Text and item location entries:
□ □ □ □

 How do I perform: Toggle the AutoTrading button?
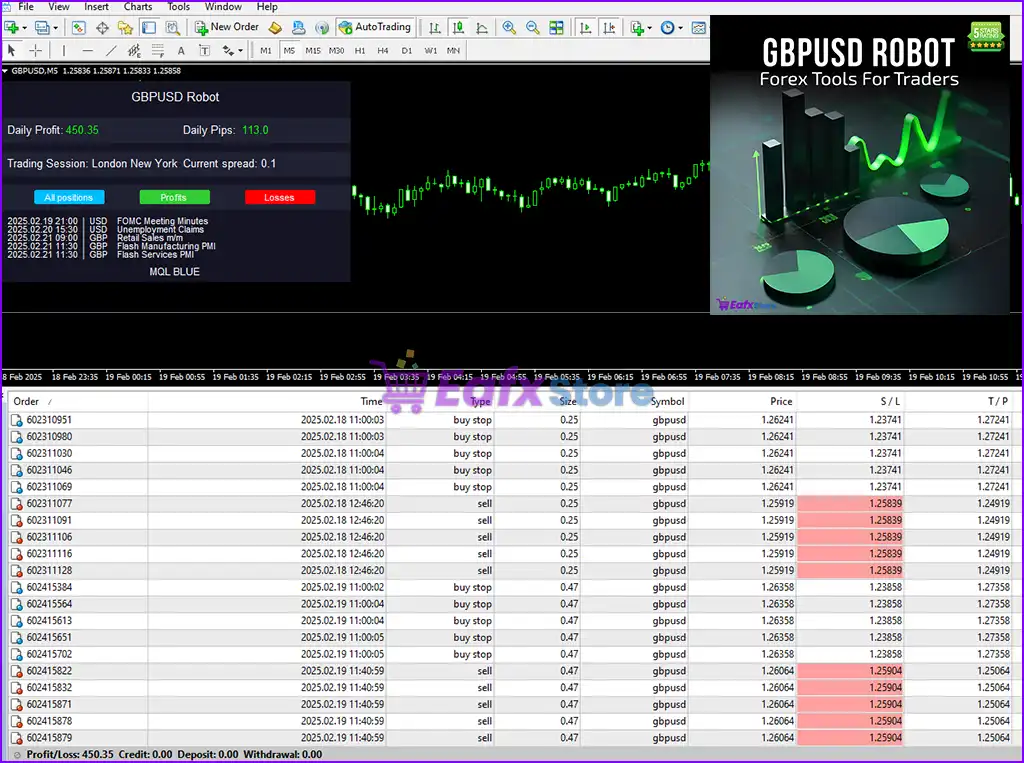pyautogui.click(x=374, y=27)
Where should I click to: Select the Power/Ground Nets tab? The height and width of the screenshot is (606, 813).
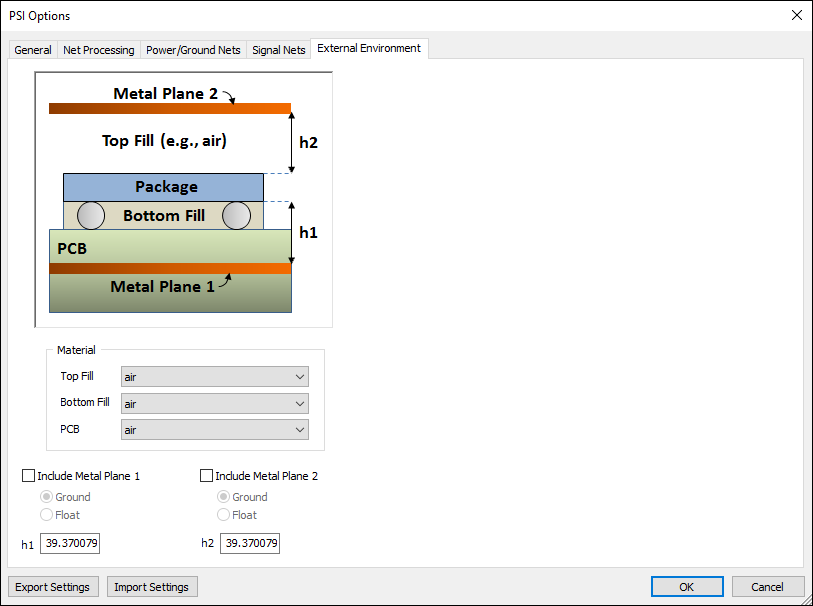point(193,49)
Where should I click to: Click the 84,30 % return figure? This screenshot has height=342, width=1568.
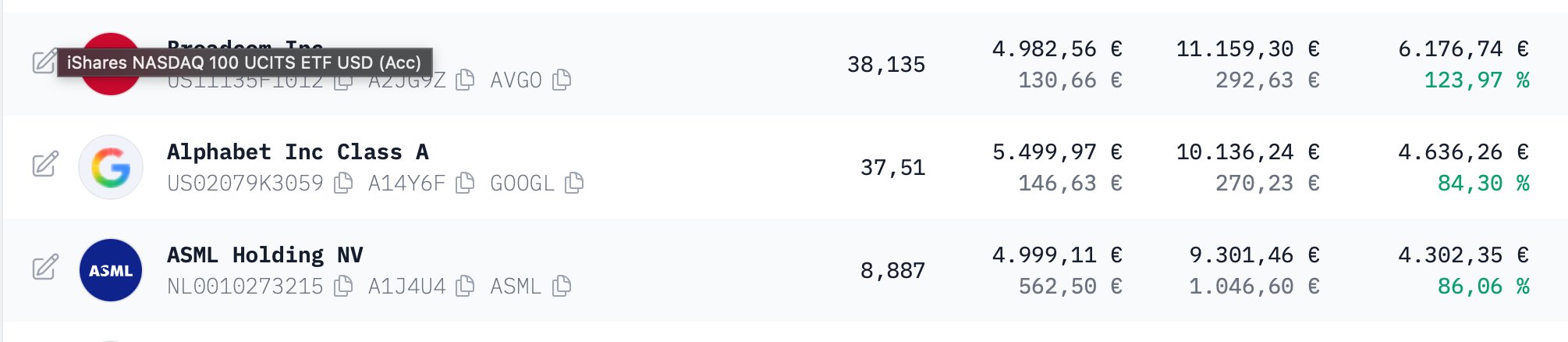1482,183
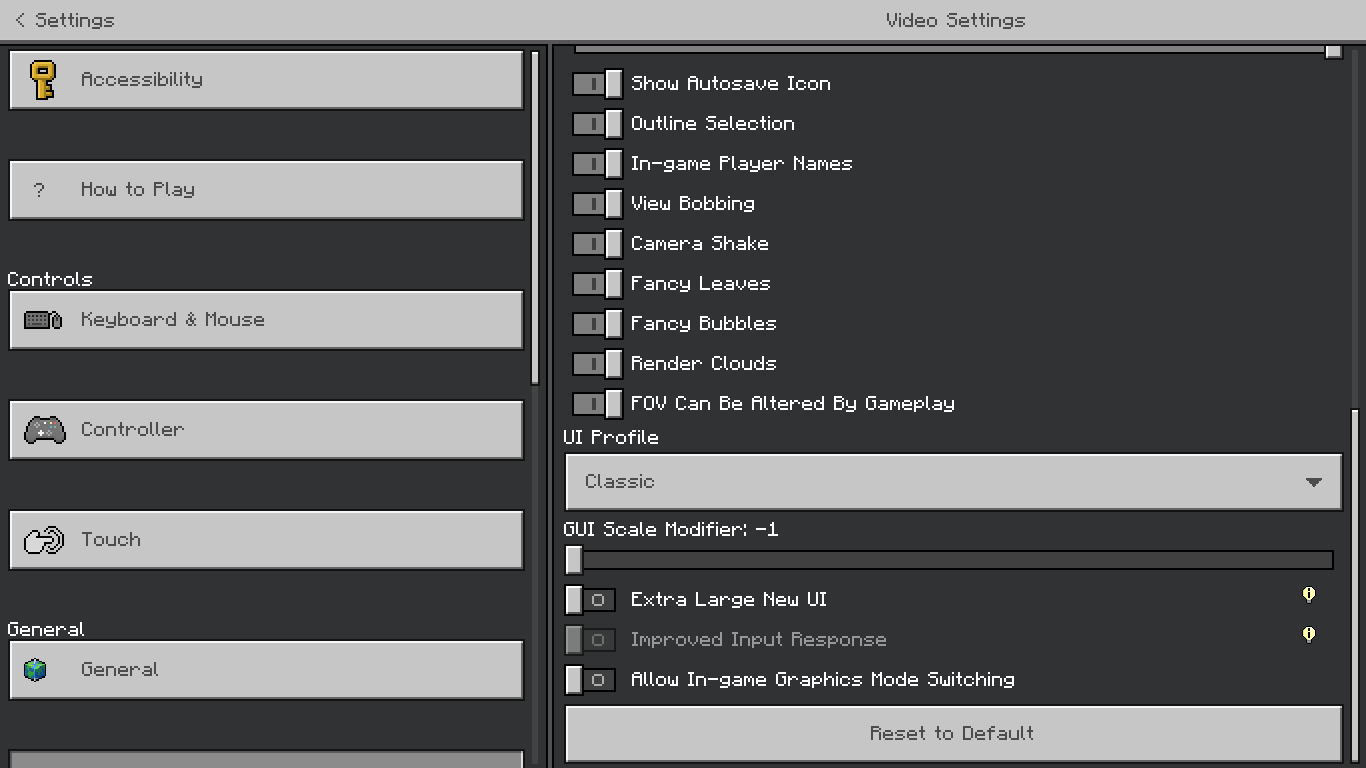Click the hand Touch icon
1366x768 pixels.
coord(44,540)
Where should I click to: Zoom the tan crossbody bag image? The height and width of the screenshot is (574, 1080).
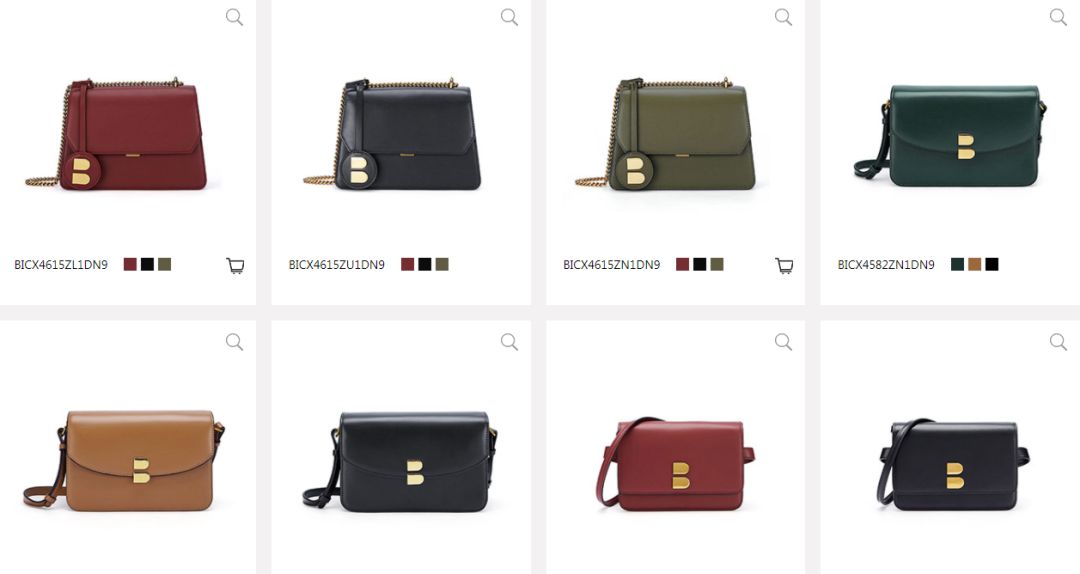(x=234, y=342)
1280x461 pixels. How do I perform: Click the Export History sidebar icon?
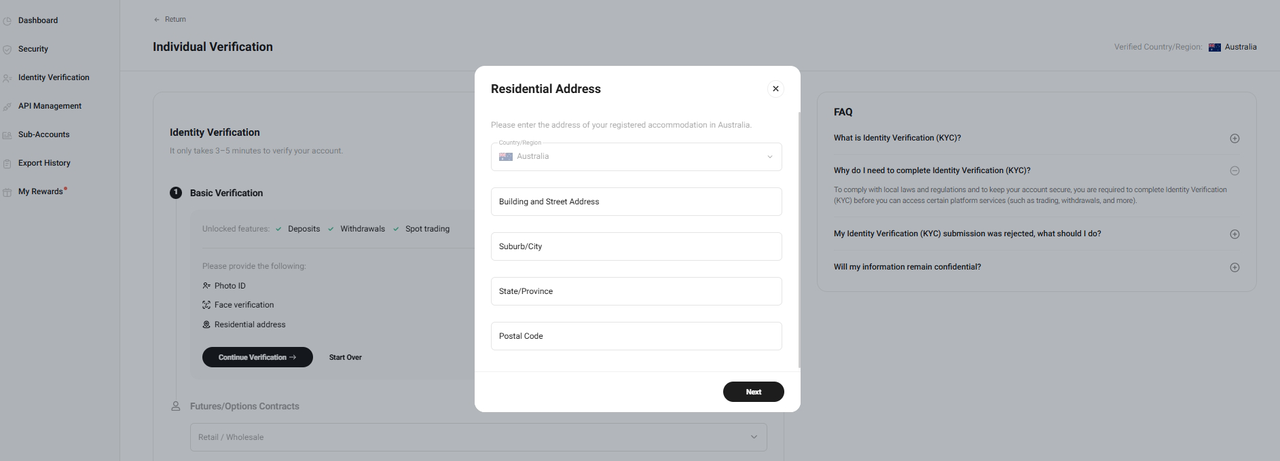(7, 163)
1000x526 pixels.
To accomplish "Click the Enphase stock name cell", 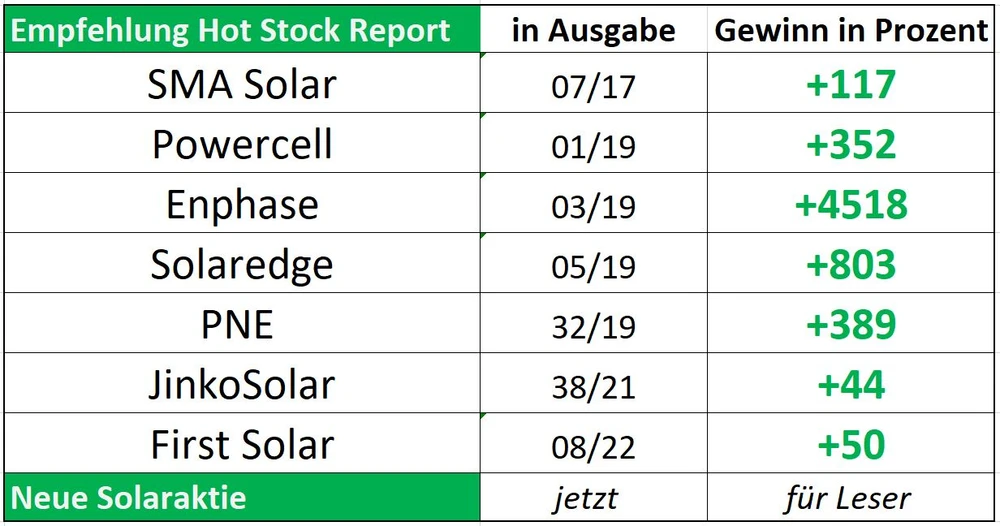I will point(241,205).
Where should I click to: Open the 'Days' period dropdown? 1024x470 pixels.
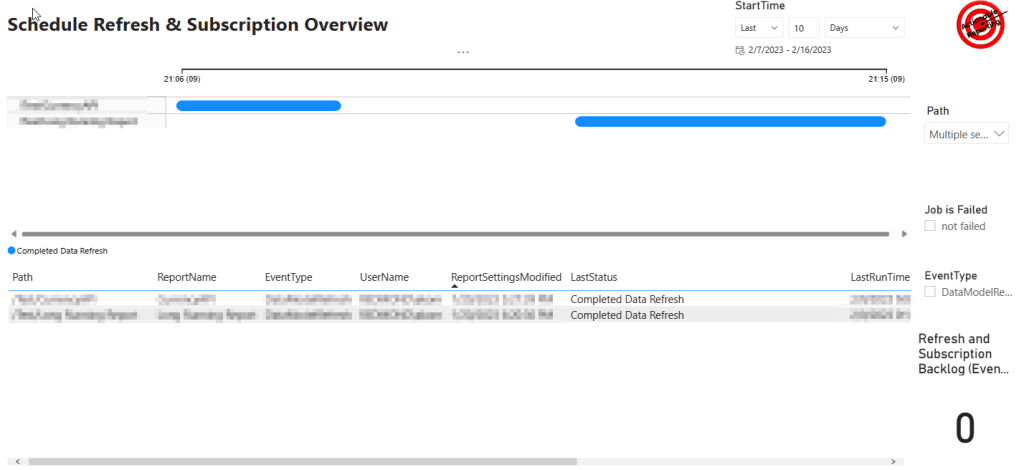click(x=863, y=28)
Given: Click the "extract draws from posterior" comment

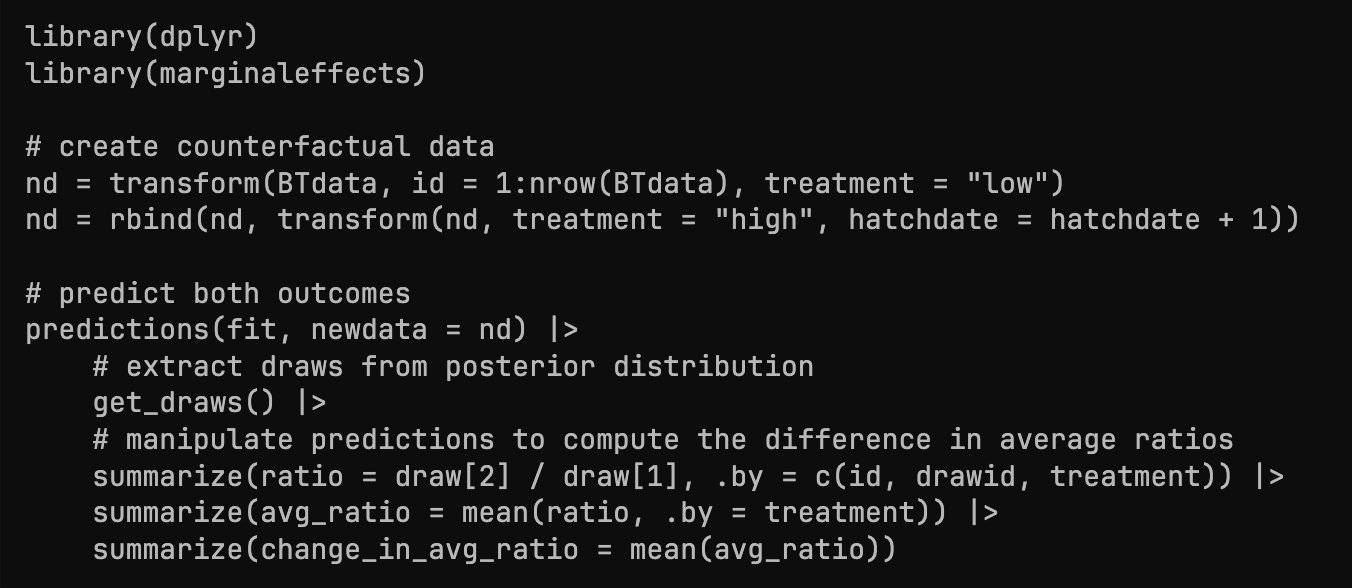Looking at the screenshot, I should 453,367.
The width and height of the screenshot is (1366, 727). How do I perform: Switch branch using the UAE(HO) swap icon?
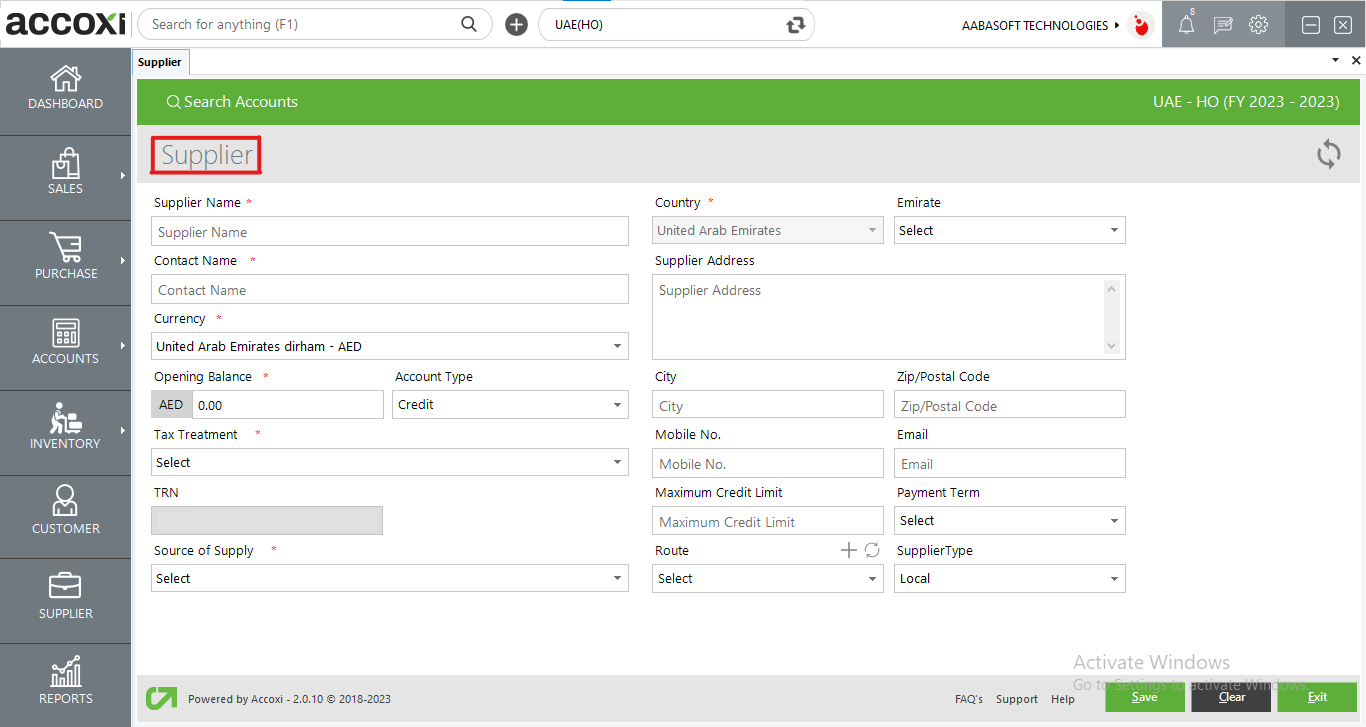(796, 25)
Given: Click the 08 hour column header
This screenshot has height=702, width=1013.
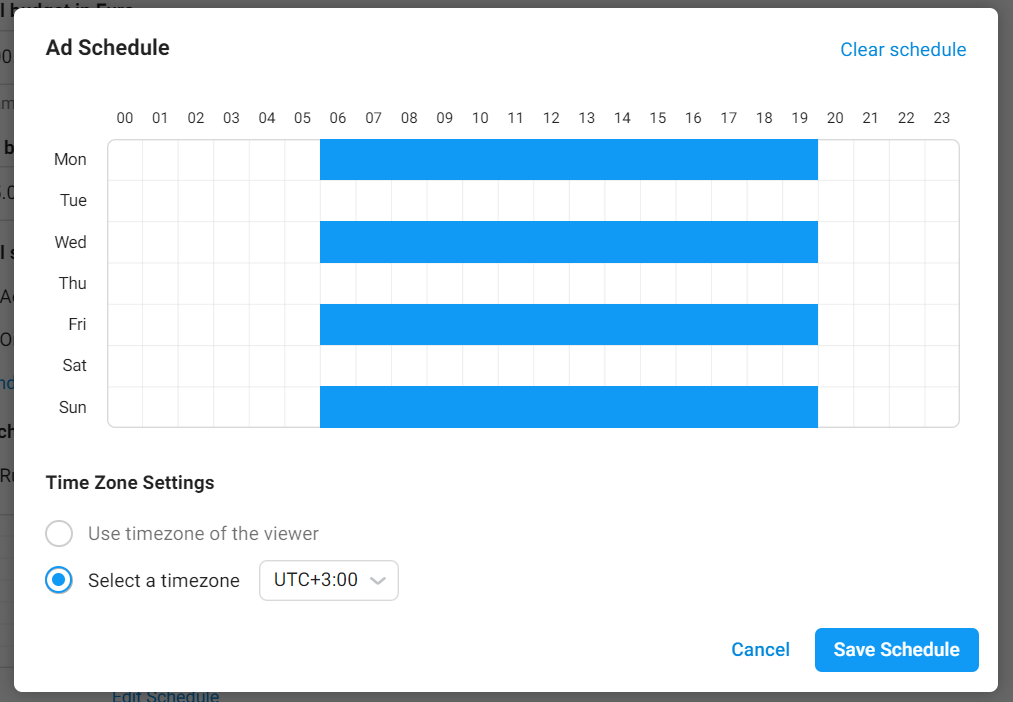Looking at the screenshot, I should click(x=409, y=118).
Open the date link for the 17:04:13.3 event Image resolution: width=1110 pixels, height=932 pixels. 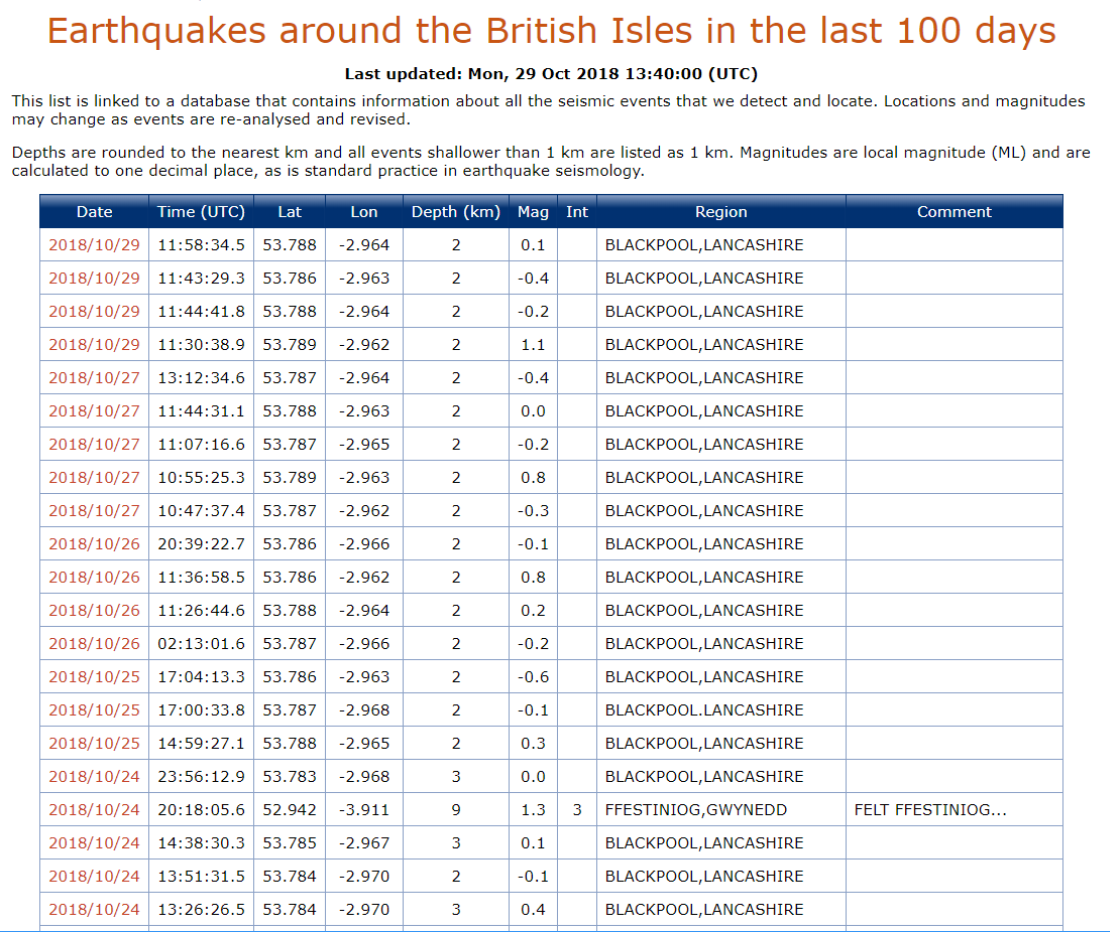coord(94,677)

□ □ □ □

* [What is being asked]
Rewrite the stretch from the start of the records through the line containing "point(193,49)" as a numbered list, skipping blank lines. Leave the pictures out.

* [Written solution]
1.  How do I perform: Toggle the AutoTrading button?
2. pyautogui.click(x=374, y=27)
3. Where should I click to: Select the Power/Ground Nets tab? The height and width of the screenshot is (606, 813).
4. point(193,49)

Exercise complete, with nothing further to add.